2012年1月10日までに発表された一般集団を対象とした縦断的観察試験に関する論文を抽出した。心筋梗塞や脳卒中の既往歴のある患者は除外し、cIMTの増加率と心血管イベント(心筋梗塞、脳卒中、血管死、これらの併発)のリスクの関連をCox回帰分析で評価した。ランダム効果モデルを用いたメタ解析にて、cIMTの1SDおよび0.1mm増加ごとの対数ハザード比(HR)を算出した。
cIMTとは相関するが、増加率との関連は認めず
16試験に登録された3万6,984例が解析の対象となった。平均フォローアップ期間7.0年の間に、心筋梗塞が1,519件、脳卒中が1,339件、複合エンドポイント(心筋梗塞、脳卒中、血管死)は2,028件発生した。
2回の超音波検査[1回目と2回目の間隔中央値4年(2~7年)]に基づき、cIMTの年間増加率を算出した。複合エンドポイントの発生に関する総頸動脈のcIMT平均増加率のHRは、年齢、性、総頸動脈の平均cIMTで調整すると0.97[95%信頼区間(CI):0.94~1.00]、血管リスク因子で調整すると0.98(95%CI:0.95~1.01)であり、有意な差はなかった。
感度分析ではcIMT増加率とエンドポイントの関連は認めなかったが、2回の超音波検査の平均cIMTは心血管リスクと頑健な正の相関がみられた(年齢、性、総頸動脈のcIMT平均増加率、血管リスク因子で調整後の複合エンドポイントのHR:1.16、95%CI:1.10~1.22)。

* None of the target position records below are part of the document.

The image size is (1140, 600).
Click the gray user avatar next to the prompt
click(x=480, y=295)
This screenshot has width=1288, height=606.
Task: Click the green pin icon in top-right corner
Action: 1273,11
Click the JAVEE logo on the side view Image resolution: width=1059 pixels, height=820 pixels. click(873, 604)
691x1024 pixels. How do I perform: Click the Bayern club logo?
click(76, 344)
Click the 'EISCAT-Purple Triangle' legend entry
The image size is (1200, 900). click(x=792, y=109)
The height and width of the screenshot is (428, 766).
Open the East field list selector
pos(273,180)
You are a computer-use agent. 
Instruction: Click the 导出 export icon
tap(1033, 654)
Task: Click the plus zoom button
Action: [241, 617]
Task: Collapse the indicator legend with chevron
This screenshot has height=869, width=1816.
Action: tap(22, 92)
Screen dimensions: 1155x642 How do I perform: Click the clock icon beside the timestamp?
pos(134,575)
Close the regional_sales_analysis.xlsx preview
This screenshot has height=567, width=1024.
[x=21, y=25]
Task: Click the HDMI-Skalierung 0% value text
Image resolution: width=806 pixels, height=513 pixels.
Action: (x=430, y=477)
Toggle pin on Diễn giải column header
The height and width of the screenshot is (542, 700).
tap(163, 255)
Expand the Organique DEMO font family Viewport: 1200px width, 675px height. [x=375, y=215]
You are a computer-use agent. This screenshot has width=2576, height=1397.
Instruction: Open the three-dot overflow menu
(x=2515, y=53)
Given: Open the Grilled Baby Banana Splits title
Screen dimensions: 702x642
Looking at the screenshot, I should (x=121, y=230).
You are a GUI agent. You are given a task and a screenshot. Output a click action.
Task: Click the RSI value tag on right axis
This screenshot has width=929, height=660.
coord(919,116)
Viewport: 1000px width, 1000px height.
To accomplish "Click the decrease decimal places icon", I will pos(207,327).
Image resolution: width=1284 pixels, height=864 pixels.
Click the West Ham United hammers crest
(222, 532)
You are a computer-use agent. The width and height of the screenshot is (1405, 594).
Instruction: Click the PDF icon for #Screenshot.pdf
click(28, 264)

超音波検査を4回実施した3試験(3,439例)では、cIMT増加率はエンドポイントとはいずれの試験も相関を示さなかった(再現性の相関:それぞれr=-0.02、-0.04、-0.06)。
著者は、「2回の超音波検査で評価したcIMTと心血管リスクの関連は一般集団では証明されなかった」と結論し、「臨床試験における心血管リスクの代替指標としてcIMTを使用できるとする結論は導き出せない」としている。